One of the more than 300 dramatic waterfalls on Cocos Island–this is not the one used in Jurassic Park.
While hiking on the island (there’s a ranger station and a couple of trails) it’s easy to imagine rogue dinosaurs and Long John Silver lurking in the cover of the large-leafed guaruma trees, giant ferns and vines which thrive in the rain forest climate.
Meet Cocos Island National Park ranger Geiner Golfin. He only looks like a young Fidel Castro.
The rocky coast line of Cocos Island in Costa Rica.
Cocos Island in evening light after another satisfyingly sharky day of diving.
They don’t call Cocos “Shark Island” for nothing
Cocos is sometimes called Shark Island because of the dense concentrations of tiger sharks, silky sharks, scalloped hammerhead sharks, enormous manta rays, reef sharks, Galapagos sharks and even whale sharks in the water here. On a recent trip to Cocos divers on the Argo also saw killer whales–a real rarity.
Those lucky enough to dive around Cocos (that would be us) are virtually guaranteed up close encounters with most of these exciting sea creatures. But you’ve got to earn it.
It takes about 35 hours to reach Cocos Island and the trip is through open ocean which can get rough. We went through one storm but, in general, our passage to Cocos was relatively calm. Karen did try a new seasickness pill called Bonine which lasts for 24 hours and didn’t seem to cause drowsiness like Dramamine does.
The captain of the M/V Argo live aboard dive boat was good at the helm and even better on the dance floor.
Instead of puking, we spent the crossing getting to know the awesome staff and dive masters, utterly charming captain, fabulous cooks and the other divers on board. That’s where things can get tricky. If your live aboard shipmates are jerks you’re stuck with them underwater and topside.
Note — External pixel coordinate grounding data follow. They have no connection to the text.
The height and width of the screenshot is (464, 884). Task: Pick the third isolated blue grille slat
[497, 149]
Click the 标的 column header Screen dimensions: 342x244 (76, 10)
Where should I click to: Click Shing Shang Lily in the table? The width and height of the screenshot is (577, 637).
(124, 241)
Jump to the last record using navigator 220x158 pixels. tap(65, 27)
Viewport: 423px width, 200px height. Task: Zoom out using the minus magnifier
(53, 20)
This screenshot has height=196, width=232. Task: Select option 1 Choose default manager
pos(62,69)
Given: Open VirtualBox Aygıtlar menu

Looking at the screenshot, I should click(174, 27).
Thankfully, the divers on the trip with us were beyond awesome and included Manuel Lazcano, an acclaimed underwater photographer and videographer and dive instructor who was on his 35th trip to Cocos along with a bunch of his super-cool friends from Mexico City. There was also a Swiss diver named Guido (true story), the coolest (in every sense) Texan ever and a Costa Rican father and son physician team.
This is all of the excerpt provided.